As early as yesterday, we have received reports from our friends in the Maasai Mara that the long awaited Wildebeest Migration has finally started! This means that the annual dubbed world wonder is on for our viewing coming across from the Serengeti, in Tanzania! For some of us, we have probably heard of the great migration or watched of it in documentaries and wildlife movies, however the question remains.....what exactly happens in this migration that makes it so spectacular?
The wildebeest migration takes place over a wide area across Kenya’s Masai Mara and Tanzania’s Serengeti National Park. These parks are one continuous ecosystem divided by an invisible man-made border. Even though the migration is termed as the wildebeest migration in reality the move constitutes of approximately 2 million wildebeest and thousands of zebras and gazelles forming one super herd. Zebra are often found together with wildebeest as the zebra tend to feed on long tough grass stems preparing them for the broad muzzle of the wildebeest, more suited to close short grasses.
The animals migrate to follow the rains in search of lush new grass, with the wildebeest spending the wet season on the plains in the south-east, and the dry season in the woodlands of the north-west. The 800 km pilgrimage is an ongoing cycle of movement and dispersal that is not continually in forward motion. The wildebeest need to drink daily and their movement is very much dominated by the accessibility of water and they seem to have a sixth sense in following the storms.
This epic journey has no real beginning or end. The life of a wildebeest is an endless pilgrimage, a constant search for food and water and it doesn’t come without its perils, each year over 250,000 wildebeest will die as a result of injury, exhaustion or predation.

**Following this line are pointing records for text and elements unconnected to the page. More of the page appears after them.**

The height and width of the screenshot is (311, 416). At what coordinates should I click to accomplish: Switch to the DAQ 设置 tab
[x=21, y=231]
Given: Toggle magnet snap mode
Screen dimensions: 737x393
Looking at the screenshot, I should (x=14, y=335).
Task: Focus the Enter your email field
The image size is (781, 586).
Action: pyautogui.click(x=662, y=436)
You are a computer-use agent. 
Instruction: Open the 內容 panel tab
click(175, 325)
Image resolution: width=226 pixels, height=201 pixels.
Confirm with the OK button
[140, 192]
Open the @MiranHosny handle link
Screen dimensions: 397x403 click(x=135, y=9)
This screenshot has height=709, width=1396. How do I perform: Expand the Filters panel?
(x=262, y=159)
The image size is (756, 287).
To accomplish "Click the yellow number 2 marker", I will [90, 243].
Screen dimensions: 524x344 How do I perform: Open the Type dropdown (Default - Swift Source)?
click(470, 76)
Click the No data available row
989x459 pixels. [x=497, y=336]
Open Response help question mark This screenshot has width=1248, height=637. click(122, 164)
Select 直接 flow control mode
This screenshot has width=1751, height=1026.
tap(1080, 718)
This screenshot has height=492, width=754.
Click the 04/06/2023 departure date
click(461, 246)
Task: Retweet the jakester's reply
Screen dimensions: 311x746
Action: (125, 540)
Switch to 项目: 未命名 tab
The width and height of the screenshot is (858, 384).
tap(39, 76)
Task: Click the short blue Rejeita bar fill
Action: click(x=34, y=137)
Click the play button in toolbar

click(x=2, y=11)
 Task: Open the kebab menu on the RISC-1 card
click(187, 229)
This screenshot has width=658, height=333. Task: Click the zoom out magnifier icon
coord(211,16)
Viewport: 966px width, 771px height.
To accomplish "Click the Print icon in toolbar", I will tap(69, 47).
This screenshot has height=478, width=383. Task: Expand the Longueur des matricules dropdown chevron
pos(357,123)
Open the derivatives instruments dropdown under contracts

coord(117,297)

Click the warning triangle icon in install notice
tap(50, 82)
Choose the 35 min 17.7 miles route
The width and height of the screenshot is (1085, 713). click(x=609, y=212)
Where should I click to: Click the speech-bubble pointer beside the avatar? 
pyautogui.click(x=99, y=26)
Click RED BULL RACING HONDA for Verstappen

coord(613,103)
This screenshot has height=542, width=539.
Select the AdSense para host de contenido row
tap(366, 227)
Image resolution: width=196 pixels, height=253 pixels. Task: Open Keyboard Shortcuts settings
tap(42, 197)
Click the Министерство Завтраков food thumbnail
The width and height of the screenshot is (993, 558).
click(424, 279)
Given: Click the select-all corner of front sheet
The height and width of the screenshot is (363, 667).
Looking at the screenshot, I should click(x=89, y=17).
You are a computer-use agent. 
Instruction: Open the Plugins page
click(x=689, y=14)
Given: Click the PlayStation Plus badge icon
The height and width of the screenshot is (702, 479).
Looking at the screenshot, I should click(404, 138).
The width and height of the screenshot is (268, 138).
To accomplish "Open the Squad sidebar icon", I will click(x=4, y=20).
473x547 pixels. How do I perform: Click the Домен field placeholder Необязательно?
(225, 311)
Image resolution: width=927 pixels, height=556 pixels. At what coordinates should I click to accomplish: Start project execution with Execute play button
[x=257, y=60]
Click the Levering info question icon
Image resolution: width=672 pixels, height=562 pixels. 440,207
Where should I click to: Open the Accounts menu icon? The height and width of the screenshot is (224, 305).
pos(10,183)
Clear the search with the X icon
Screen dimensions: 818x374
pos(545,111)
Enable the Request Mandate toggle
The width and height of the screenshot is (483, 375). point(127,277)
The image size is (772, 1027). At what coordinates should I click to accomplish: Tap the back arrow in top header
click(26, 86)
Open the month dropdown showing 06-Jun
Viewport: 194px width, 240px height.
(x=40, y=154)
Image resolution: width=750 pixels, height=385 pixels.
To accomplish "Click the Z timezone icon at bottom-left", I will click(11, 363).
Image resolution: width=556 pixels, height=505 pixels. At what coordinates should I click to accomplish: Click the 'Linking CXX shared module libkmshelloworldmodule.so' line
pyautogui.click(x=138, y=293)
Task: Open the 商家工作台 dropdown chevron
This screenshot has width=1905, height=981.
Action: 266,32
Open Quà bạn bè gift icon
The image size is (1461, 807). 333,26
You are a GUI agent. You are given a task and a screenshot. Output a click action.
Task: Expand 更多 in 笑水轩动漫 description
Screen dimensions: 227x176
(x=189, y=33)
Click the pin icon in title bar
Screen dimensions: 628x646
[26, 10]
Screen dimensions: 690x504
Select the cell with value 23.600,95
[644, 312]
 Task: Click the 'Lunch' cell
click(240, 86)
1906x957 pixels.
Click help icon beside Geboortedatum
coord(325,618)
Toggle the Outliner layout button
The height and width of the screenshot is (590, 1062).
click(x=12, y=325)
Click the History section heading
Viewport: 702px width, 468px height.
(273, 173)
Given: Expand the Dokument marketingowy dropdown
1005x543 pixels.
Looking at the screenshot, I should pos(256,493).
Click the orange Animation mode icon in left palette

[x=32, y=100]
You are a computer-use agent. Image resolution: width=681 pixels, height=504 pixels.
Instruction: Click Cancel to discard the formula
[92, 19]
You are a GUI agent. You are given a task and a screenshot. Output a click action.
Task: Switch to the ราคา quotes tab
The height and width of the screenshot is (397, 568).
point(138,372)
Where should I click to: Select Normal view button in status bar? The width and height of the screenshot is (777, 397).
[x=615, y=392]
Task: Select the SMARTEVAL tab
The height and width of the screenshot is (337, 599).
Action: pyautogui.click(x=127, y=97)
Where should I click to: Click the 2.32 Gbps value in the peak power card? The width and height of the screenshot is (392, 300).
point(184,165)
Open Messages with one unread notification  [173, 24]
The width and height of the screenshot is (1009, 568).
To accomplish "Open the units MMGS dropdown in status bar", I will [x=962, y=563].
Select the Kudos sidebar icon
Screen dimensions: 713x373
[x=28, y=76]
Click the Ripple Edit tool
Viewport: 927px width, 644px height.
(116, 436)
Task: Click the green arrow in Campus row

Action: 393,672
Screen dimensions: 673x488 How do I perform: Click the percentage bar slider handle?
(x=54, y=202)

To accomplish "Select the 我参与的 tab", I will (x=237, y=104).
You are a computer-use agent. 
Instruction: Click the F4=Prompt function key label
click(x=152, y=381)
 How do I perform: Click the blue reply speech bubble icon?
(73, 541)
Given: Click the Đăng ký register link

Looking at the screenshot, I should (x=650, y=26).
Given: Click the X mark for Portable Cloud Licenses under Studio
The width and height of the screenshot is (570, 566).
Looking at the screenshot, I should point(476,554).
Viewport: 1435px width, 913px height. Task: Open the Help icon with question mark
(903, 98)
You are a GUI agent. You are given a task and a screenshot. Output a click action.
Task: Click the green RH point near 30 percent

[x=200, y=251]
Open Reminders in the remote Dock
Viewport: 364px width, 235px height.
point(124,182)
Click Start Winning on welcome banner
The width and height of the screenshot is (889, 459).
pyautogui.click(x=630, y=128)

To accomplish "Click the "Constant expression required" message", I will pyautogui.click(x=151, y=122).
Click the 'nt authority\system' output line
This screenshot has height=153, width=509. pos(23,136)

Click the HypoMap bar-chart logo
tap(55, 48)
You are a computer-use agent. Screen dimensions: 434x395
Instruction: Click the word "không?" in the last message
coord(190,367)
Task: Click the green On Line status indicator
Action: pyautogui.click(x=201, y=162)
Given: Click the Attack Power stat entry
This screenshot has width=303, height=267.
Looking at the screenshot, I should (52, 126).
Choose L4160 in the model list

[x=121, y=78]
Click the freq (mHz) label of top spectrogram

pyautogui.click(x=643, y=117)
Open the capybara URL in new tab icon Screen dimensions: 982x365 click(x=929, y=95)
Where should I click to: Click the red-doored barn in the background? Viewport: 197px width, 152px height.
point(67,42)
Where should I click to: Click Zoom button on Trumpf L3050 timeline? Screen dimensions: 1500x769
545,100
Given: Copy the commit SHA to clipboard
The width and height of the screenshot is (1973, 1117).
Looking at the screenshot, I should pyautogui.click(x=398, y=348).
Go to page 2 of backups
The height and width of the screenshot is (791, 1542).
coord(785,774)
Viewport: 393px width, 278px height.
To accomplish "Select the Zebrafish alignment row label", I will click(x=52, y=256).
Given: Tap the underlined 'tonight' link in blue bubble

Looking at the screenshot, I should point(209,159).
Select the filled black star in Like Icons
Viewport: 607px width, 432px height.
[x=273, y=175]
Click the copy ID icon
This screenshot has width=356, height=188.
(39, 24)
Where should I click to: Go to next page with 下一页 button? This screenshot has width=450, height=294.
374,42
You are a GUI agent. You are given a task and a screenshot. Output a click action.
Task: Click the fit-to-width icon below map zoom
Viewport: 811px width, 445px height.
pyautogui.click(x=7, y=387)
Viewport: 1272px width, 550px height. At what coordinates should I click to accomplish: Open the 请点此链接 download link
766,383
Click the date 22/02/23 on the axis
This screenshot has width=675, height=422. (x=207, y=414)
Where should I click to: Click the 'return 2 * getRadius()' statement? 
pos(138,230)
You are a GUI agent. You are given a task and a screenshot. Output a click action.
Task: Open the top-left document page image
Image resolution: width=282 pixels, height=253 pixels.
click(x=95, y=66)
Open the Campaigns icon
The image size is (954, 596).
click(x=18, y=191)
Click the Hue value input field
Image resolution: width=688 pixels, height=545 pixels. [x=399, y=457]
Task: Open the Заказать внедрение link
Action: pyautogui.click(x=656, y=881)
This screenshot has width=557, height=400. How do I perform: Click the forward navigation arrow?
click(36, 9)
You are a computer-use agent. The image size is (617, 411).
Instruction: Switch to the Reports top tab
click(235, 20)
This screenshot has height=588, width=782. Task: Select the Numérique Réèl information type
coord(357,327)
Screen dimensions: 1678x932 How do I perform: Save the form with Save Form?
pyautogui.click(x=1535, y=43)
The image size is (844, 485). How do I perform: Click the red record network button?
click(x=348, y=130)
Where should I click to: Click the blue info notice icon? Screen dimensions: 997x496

The river crossing at the Grumeti and Mara Rivers has been well documented by film makers and photographers, who have captured the “no other choice” suicidal plunge where the wildebeest are forced to plunge into the crocodile infested waters often drowning in thousands!
It is an unusual safari, that has left millions in awe trying to understand it, but until today remains one of the world wonders of nature and wildlife!